Monday, July 03, 2006

conto do sul

Há muito tempo que não vinha à terra onde nascera e conhecera o primeiro olhar de mulher.

O próprio cheiro lhe era agora desconhecido e o éter do ar penetrava-lhe os pulmões como estiletes ensanguentados, mas cravados de saudade. Mesmo que lhe pedissem, não saberia dizer porque partira anos atrás quando os primeiros pelos lhe irromperam a pele da face. Mais matizada a sua tez, um escuro suado, de rosto áspero tanto quanto o olhar negro, voltou.

E a cada passo, uma luz líquida ilumina cada canto que olha. Uma escuridão púrpura de veludo cobre um passado que ali não viveu. Não está muito diferente a terra. Claro que o carvalho ao fundo da rua desapareceu para dar lugar a uma festiva fonte em granito importado, mas os carvalhos hoje em dia já não davam abrigo a ninguém, porque os velhos já não gostam da rua.

As casas ali se plantavam estóicas, registando na cal as memórias, como películas de filmes que ali se guardavam apenas para se mostrarem a quem soubesse falar com as suas paredes. O que era uma arte tão perdida, que hoje poucos poderiam desvendar tão ricos registos.

Calor branco que amarelava o ar, as árvores e a pele suada dos homens, deixando imaculada a alvura das mulheres vestidas de sedas longínquas. Era assim por ali, desde que o sol havia decidido deixar de se pôr naquela terra porque se apaixonara pelas flores das cerejeiras tão diferentes que em cada uma dançavam as cores do fogo, daquele fogo escuro de fogueira à beira da praia pela noite cerrada.
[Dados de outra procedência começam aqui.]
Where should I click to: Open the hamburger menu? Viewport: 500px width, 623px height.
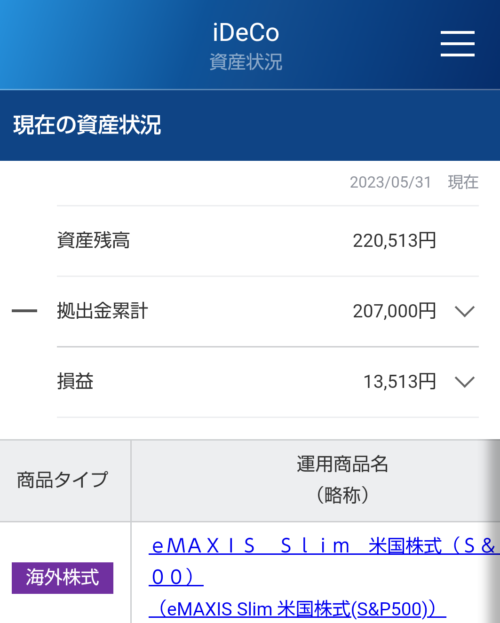[457, 44]
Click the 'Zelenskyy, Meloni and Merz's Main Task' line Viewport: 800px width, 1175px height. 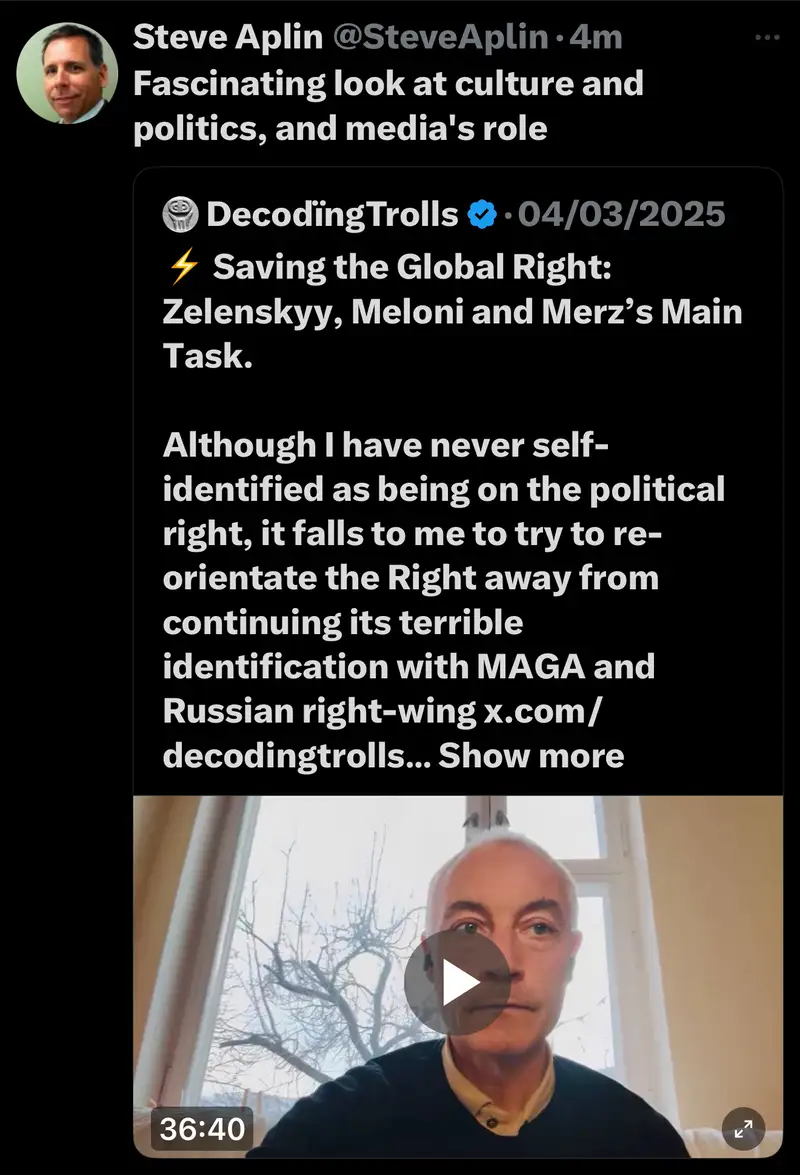click(451, 312)
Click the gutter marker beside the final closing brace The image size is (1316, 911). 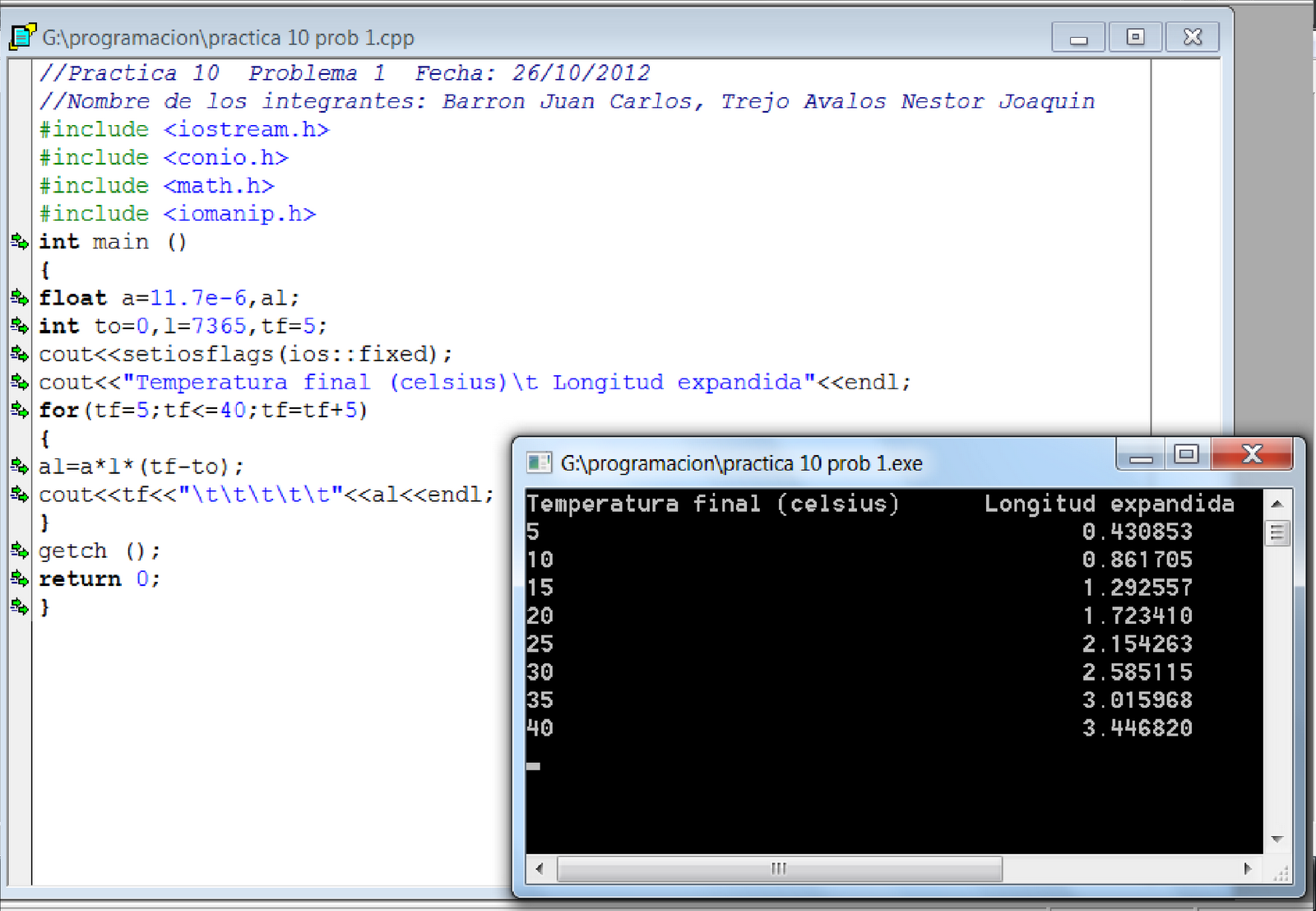pyautogui.click(x=21, y=607)
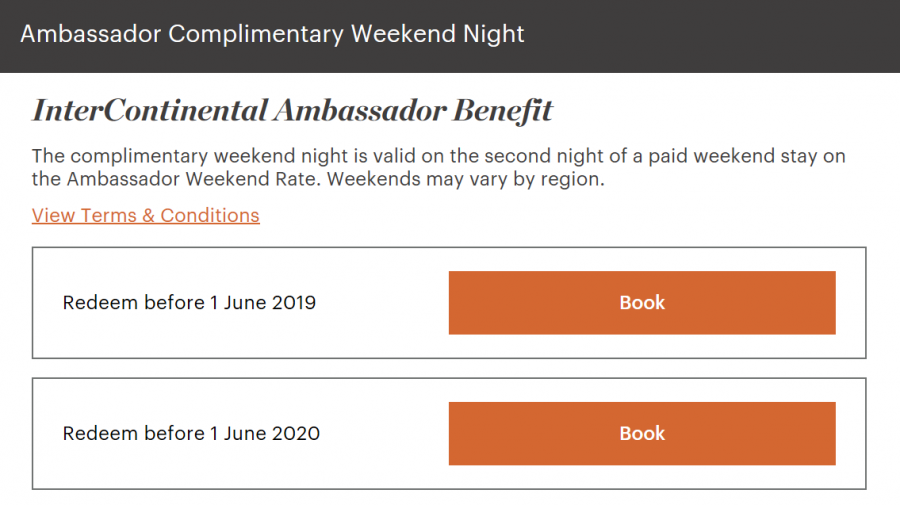Click the InterContinental Ambassador Benefit heading
The height and width of the screenshot is (505, 900).
[x=292, y=110]
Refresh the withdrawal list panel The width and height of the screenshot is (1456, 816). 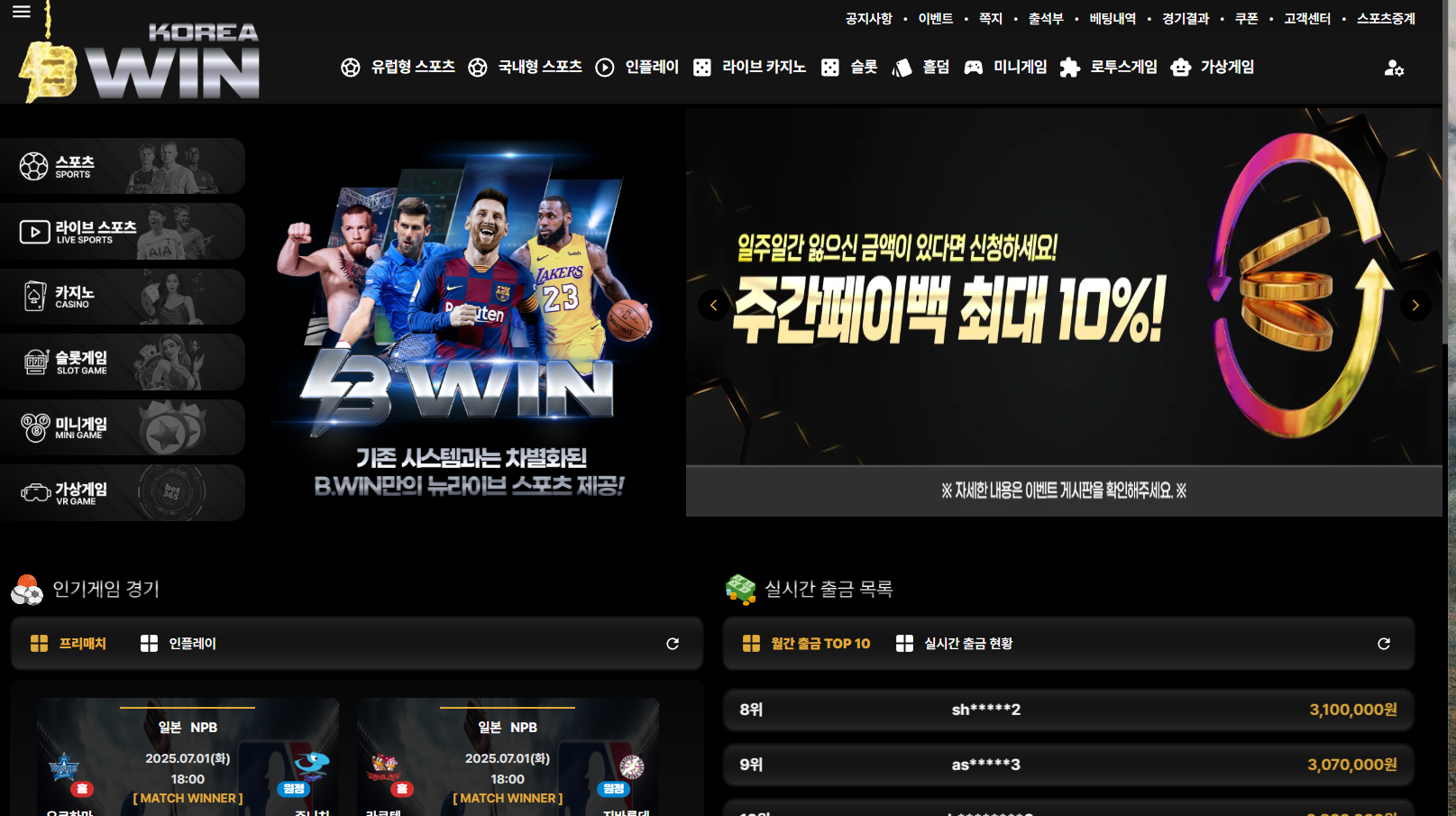click(1384, 644)
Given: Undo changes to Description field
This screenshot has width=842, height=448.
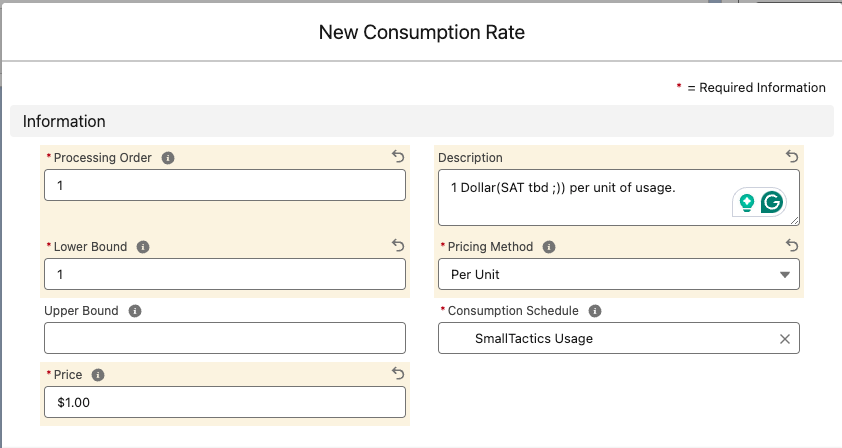Looking at the screenshot, I should 792,157.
Vestia um linho leve e branco no tronco, de linho negro cobria as pernas, por onde se lhe assomavam os pés sujos em duas sandálias de terras exóticas que ficavam do outro lado dos oceanos. O saco que trazia pendurado nas costas pesava apenas duas folhas de papel amarelado. As mesmas que dentro dele repousavam à espera de novas escrituras.

Ali passou, pela avenida central onde no chão ainda rebolavam as mesmas pedras. Olhou a vitrina do barbeiro onde se liam hoje os mesmos preços de antes e pensou que aquela fora a única casa onde não tinha usufruído de um serviço enquanto ali viveu. Não seria pois tarde.

Após pagar, rasgou no peito esquerdo um golpe com a navalha que comprou ali mesmo. O sangue falava a língua da saudade e da beleza guardada no coração.

Pela mesma avenida, de peito em sangue, cumpriu o que ali o teria levado.
Depois voltou atrás e partiu. Bastou-lhe o olhar verde da cigana fulgurante com quem havia subido a mais alta das cerejeiras num dia distante. Foi nesse dia que as flores se tingiram de fogo e chamas e o sol desde esse dia as contempla, derramando ouro sobre a terra.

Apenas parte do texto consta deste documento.